Part of the TPC Seminar Series

Speaker: Rio Yokota , Professor
Date: Wednesday, March 20, 2024
Time: 9:00 A.M. to 10:15 A.M. (Central Time)
Location: Virtual
Abstract:
Training LLMs has become a hot topic across academia, industry, and government in Japan. Various efforts to collect and clean trillions of tokens of text, develop efficient tokenizers for Japanese, modify scalable frameworks for the latest models, find the configuration and models for better convergence and stability are being made in a somewhat disorganized fashion.
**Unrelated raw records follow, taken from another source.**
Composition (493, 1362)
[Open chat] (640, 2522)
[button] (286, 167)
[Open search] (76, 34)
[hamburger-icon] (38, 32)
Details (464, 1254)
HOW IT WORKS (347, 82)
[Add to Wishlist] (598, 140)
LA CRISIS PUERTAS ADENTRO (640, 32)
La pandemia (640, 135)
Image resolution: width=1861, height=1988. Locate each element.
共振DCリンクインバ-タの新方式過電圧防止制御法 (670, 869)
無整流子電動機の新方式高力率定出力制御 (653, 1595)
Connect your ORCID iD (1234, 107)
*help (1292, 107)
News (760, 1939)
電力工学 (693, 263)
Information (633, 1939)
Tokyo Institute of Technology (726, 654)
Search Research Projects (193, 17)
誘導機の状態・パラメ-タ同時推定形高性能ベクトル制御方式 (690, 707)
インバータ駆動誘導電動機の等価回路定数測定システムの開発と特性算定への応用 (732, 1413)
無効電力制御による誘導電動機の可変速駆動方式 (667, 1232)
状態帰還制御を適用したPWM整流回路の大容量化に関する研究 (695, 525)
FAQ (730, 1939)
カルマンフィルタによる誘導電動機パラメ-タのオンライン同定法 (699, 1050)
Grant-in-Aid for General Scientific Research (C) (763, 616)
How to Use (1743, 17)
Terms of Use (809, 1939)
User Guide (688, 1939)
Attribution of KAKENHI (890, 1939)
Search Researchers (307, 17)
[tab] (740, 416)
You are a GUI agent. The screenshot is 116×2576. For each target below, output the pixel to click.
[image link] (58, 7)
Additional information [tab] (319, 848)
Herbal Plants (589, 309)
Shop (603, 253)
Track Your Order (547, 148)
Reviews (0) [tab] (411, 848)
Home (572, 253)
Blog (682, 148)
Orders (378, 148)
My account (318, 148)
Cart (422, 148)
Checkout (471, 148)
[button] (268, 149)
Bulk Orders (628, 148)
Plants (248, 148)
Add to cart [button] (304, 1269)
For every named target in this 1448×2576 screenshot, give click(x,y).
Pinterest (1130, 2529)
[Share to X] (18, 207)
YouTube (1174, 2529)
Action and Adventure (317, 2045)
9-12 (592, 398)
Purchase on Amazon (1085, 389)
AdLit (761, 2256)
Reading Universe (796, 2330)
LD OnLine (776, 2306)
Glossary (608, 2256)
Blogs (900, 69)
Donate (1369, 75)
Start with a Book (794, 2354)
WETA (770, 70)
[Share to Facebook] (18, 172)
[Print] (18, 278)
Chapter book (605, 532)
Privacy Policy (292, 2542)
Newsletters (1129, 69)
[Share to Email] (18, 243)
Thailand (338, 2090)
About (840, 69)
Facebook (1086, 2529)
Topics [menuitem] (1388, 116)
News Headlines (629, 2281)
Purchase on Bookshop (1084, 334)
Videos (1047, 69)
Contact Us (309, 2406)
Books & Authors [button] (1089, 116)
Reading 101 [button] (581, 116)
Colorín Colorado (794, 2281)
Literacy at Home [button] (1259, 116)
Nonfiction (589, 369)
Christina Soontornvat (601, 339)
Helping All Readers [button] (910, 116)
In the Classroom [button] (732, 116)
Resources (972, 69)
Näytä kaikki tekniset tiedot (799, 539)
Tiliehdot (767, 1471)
This talk will try to pick up and summarize the key efforts in Japan to pre-train LLMs on the largest systems such as Fugaku and ABCI. This includes pre-training of a 175B model from scratch and also continually pre-training Llama2-70B on Japanese text.
Biography:
Rio Yokota is a Professor at the Global Scientific Information and Computing Center, Tokyo Institute of Technology. His research interests lie at the intersection of high performance computing, linear algebra, and machine learning. He is the developer numerous libraries for fast multipole methods (ExaFMM), hierarchical low-rank algorithms (Hatrix), and information matrices in deep learning (ASDL) that scale to the full system on the largest supercomputers today. He has been optimizing algorithms on GPUs since 2006, and was part of a team that received the Gordon Bell prize in 2009 using the first GPU supercomputer. He is involved in many efforts to train Japanese large language models. Rio is a member of ACM, IEEE, and SIAM.